About half of the staff laid off were based in Ottawa. Others worked in Toronto and elsewhere. Canada Post said the move will not impact service to Canadians.
Canada Post’s financial challenges were a key sticking point in strike negotiations with the workers’ union late last year. The corporation’s third-quarter statement recorded a $313-million loss, and said it expected “increasingly unsustainable losses” in the coming years. The Canadian Union of Postal Workers (CUPW) confirmed to CTV News that the managers were not members of its syndicate.
“Since we began bargaining,” wrote a union spokesperson, “the Union has questioned why postal workers have been asked to bear the responsibility of fixing the financial situation the Corporation finds itself in when Canada Post has a sizeable number of senior executives who make significantly more money and receive bonuses.”
Canada Post says it will continue to evaluate its labour costs and work with the federal government to return the company to solvency.
“Canada Post continues to take steps to minimize the impact on employees, with a management hiring freeze in place since last year and reviewing vacant positions when employees retire or leave the company voluntarily,” a Canada Post spokesperson said in an email to CTV News.

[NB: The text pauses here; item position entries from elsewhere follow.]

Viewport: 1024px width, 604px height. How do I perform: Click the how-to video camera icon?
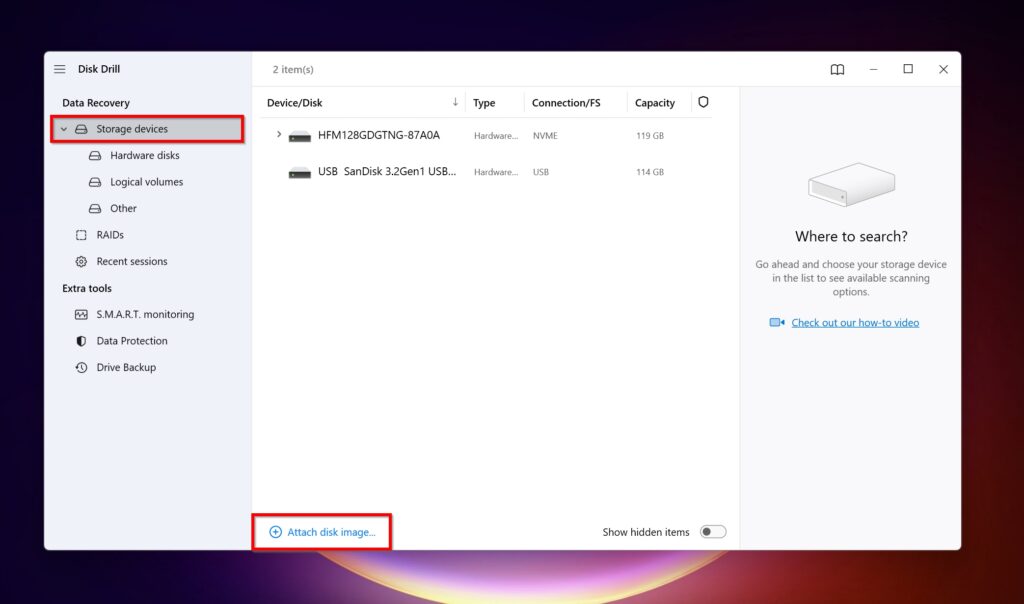[776, 322]
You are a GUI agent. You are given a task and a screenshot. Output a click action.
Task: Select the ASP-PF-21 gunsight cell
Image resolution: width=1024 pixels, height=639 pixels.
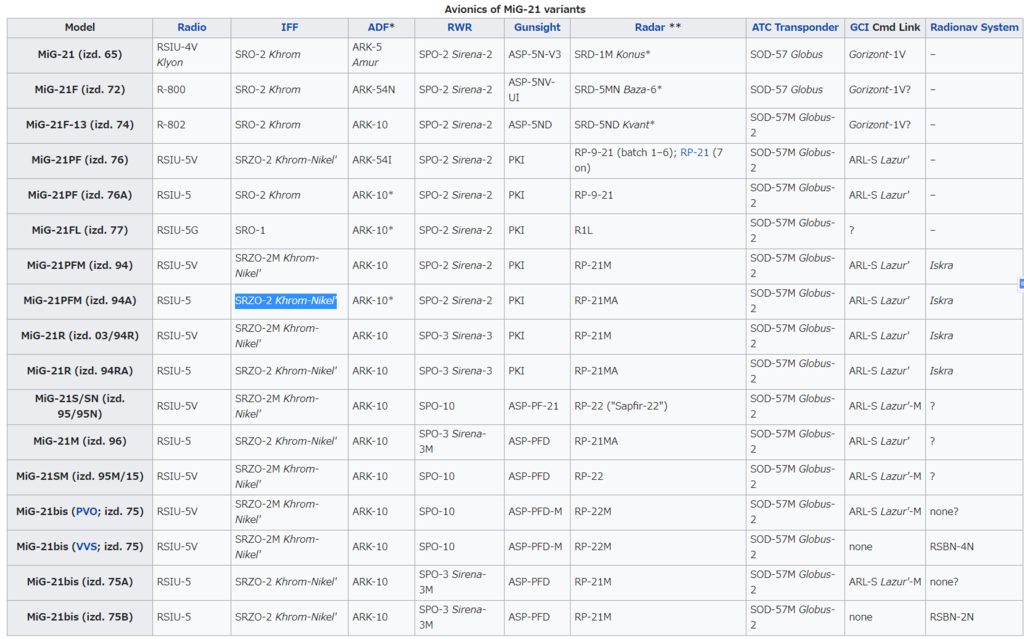pyautogui.click(x=533, y=406)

The crown corporation’s financial woes were widely publicized during the union’s four-week strike late last year, which halted mail delivery across the country. It only ended after the Canada Industrial Relations Board determined negotiations were in a stalemate and ordered employees back to work under their existing contracts.
This is the second major round of restructuring reported so far this year. In January, 20 per cent of its senior executive roles were eliminated. The union lamented senior layoffs occurred when they did.

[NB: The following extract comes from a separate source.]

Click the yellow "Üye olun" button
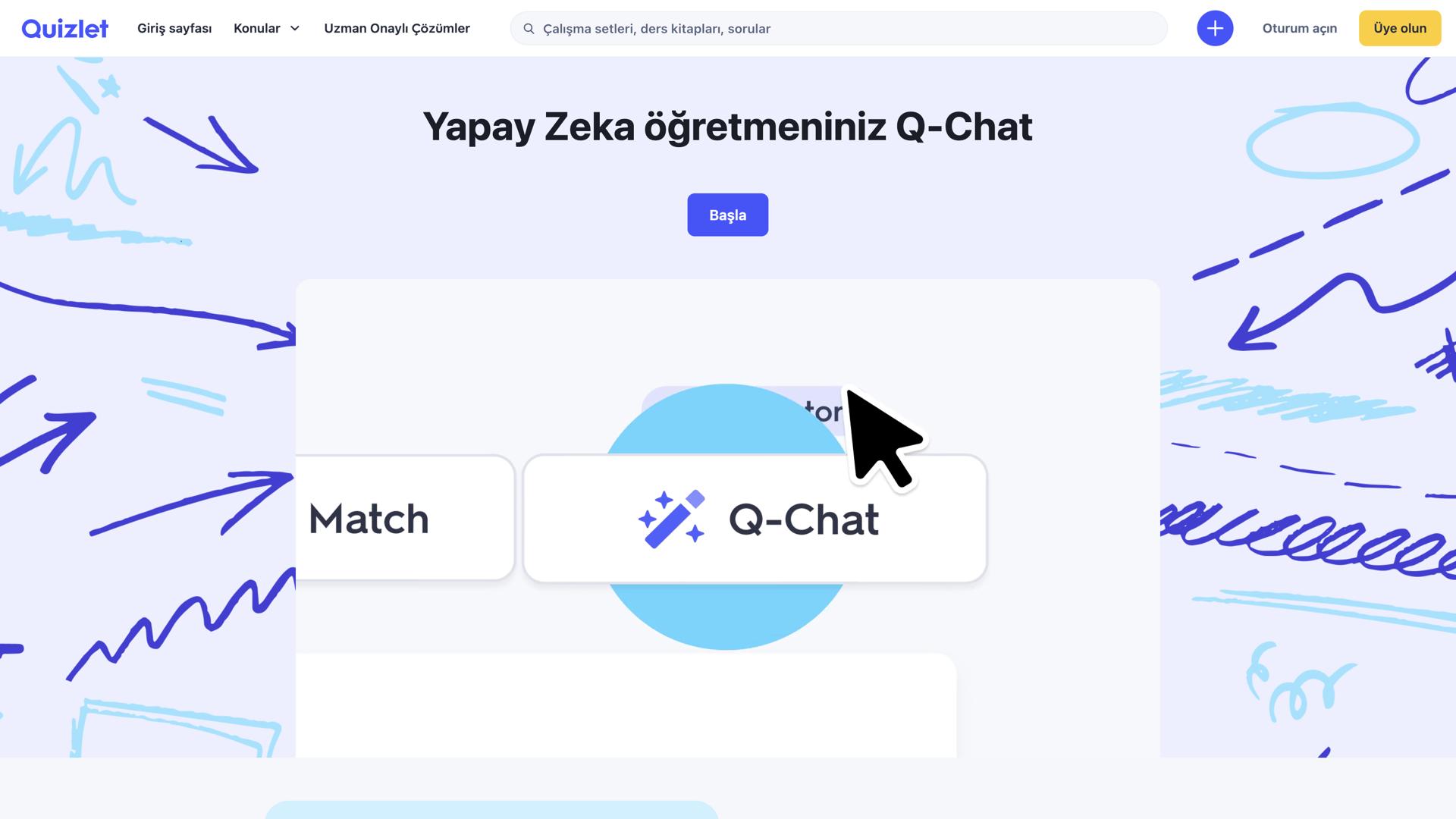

“It is disappointing (that the) three senior managers who were let go last month did not get to participate in the Industrial Inquiry Commission hearings, as they would have been best positioned to provide answers about the decisions made by Canada Post which resulted in its less-than-ideal financial situation,” wrote CUPW spokesperson Emilie Tobin.
Also in January, the federal government gave Canada Post a $1-billion loan to help keep the corporation afloat. At the time, Canada Post said the loan would help it continue operating but would not solve its structural issues. Its finances have been eroding since 2018 due to “rapid” industry changes and “high labour costs.”